[R-sig-ME] Question about what is "shrinkage"...

Fri Sep 20 16:37:47 CEST 2013

Hi Emmanuel and others,

I would think of shrinkage as a characteristic result of what a lot of estimation methods do, rather than as a method in itself. The Efron and Morris paper focused on showing that this characteristic can be good, and they discuss this in light of some popular methods used then (they wrote several influential and more technical papers on empirical Bayes during this period). A lot of mixed/multilevel folks discuss different methods, but the value of this characteristic is well illustrated in Bates' last email and the "borrowing strength" phrase. So, yes, the values in caterpillar plots and the like (conditional modes, though often called level 2 residuals) are estimates of the individual unit which borrow information from the other units, so are "shrunken". 

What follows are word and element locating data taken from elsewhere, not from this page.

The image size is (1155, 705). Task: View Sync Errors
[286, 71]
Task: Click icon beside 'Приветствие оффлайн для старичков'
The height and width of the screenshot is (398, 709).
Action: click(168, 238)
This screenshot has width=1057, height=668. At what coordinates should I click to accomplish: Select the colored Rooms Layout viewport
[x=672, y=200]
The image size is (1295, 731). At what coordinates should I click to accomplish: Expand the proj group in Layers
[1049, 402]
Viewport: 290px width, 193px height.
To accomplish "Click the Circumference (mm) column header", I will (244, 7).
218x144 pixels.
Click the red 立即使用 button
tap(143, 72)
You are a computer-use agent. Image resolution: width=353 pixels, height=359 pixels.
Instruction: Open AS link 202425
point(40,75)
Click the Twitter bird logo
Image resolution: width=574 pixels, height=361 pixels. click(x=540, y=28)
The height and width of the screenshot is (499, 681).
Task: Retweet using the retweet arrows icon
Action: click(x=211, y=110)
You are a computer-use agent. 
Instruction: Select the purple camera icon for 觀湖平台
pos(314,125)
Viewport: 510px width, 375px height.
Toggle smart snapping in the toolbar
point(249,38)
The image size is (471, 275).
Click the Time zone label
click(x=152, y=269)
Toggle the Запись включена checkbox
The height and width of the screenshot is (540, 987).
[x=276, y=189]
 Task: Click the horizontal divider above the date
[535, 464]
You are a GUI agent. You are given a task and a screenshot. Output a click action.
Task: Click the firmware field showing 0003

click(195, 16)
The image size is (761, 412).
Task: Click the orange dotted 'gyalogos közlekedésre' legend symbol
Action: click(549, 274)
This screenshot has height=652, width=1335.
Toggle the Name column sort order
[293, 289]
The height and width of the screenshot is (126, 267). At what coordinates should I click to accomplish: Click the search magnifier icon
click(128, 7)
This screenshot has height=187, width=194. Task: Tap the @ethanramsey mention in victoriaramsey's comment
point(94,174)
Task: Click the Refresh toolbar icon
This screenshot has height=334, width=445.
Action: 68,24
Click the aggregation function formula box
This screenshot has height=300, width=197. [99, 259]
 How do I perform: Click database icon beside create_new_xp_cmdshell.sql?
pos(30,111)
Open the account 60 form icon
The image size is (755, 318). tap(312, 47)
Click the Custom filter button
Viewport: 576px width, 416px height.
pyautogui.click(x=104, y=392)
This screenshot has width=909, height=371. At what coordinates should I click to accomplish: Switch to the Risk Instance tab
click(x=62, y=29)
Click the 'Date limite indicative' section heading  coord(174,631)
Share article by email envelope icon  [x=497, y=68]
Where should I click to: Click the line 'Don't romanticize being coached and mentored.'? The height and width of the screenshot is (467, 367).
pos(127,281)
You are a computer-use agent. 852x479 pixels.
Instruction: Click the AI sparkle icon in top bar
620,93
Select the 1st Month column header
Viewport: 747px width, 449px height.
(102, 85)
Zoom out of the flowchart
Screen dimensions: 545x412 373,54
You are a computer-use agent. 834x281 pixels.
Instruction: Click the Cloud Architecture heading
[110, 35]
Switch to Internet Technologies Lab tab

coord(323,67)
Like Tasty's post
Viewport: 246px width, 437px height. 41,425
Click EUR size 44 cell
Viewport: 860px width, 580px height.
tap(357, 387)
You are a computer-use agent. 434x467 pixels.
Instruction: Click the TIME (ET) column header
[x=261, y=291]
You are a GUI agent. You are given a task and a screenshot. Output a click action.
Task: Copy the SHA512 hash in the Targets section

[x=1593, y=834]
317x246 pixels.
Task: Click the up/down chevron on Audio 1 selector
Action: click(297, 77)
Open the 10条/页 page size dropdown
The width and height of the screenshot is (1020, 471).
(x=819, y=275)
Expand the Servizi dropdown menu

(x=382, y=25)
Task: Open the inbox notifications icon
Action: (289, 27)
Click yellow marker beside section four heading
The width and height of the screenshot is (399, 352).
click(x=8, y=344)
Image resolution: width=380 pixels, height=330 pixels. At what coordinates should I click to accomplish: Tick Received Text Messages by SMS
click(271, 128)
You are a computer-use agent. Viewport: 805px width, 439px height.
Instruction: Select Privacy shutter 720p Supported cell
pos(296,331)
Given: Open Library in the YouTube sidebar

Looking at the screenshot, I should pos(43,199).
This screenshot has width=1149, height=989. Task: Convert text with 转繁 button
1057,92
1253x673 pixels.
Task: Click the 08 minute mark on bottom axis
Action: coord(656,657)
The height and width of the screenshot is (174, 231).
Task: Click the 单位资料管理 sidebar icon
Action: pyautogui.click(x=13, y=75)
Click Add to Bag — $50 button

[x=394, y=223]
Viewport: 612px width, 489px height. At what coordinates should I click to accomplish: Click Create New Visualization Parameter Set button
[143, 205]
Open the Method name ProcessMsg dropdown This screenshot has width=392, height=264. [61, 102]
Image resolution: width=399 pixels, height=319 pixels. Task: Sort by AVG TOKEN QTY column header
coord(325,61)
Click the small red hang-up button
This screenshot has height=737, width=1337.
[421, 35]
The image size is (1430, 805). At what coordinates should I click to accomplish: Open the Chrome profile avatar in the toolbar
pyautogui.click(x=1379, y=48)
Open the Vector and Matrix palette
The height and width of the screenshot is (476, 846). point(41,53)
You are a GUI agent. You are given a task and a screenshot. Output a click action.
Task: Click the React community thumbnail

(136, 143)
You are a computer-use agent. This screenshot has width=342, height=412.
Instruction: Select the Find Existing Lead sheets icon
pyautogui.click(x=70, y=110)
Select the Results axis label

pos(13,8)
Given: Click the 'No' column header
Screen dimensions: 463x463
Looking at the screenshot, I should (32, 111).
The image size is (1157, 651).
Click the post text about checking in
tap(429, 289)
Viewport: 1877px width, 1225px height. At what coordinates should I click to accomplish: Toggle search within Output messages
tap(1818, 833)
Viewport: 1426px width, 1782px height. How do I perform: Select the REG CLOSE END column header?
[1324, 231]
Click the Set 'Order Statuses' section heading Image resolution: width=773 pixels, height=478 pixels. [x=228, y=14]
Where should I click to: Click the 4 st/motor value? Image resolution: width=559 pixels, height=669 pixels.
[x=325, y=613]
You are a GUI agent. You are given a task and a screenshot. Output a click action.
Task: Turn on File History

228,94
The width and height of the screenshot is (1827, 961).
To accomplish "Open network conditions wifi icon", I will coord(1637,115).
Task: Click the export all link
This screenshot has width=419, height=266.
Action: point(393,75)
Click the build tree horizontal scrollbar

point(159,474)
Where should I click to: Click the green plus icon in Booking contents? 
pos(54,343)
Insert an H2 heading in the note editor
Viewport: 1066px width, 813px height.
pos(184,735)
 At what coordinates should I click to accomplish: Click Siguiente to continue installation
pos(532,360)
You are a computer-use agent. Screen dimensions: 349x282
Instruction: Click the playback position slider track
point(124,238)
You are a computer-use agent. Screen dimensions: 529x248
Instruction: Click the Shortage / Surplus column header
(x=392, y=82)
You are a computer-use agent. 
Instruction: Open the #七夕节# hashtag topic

One way to show the effect of "shrinking" is show a plot with all the individual regression lines (just two variables) and then show the lines with with the slope and intercept estimated with shrinkage. An example is comparing Figures 3.7 and 3.8 of Kreft and de Leeuw's Introducing Multilevel Modeling. Here is some code to make an example. The plot on the left shows the OLS estimates, and there are two level 2 units which are very different from the others. The shrunken estimates on the right borrow information from the other 8 and mean the slopes of these two, while still different from the others, are a little less different.

set.seed(818)
library(lme4)
lev2 <- rep(1:10,10)
x <- rnorm(100)
y <- rep(rnorm(10),10) + (rep(rnorm(10),10)+2)*x + rnorm(100)
par(mfrow=c(1,2))
plot(x,y,cex=.5)
for (i in 1:10)
  abline(lm(y[lev2==i]~x[lev2==i]))
plot(x,y,cex=.5)
m1 <- coef(lmer(y~x+(x|lev2)))$lev2
for (i in 1:10)
abline(m1[i,1],m1[i,2])

Dan

-----Original Message-----
From: Emmanuel Curis [mailto:emmanuel.curis at parisdescartes.fr] 
Sent: Thursday, September 19, 2013 10:41 AM
To: Daniel Wright; bates at stat.wisc.edu
Cc: r-sig-mixed-models at r-project.org
Subject: Re: [R-sig-ME] Question about what is "shrinkage"...

Hello,

Thanks Daniel for the link on the clear article (despite I indeed do not know anything about baseball) and Douglas for the detailed answer. Quite interestingly, the article is more on the side of the estimator and Douglas' answer on the side of the reduced variance, at least as I understand it, but I think I begin to understand the link between the two.

But there are still a few questions I have, some of them philosophical...

When reading the paper, the two examples correspond to setups that could be handled by random-effect models (the baseball player or the town). In fact, in the end of the paper, individual mean values coming from a random variable is mentionned.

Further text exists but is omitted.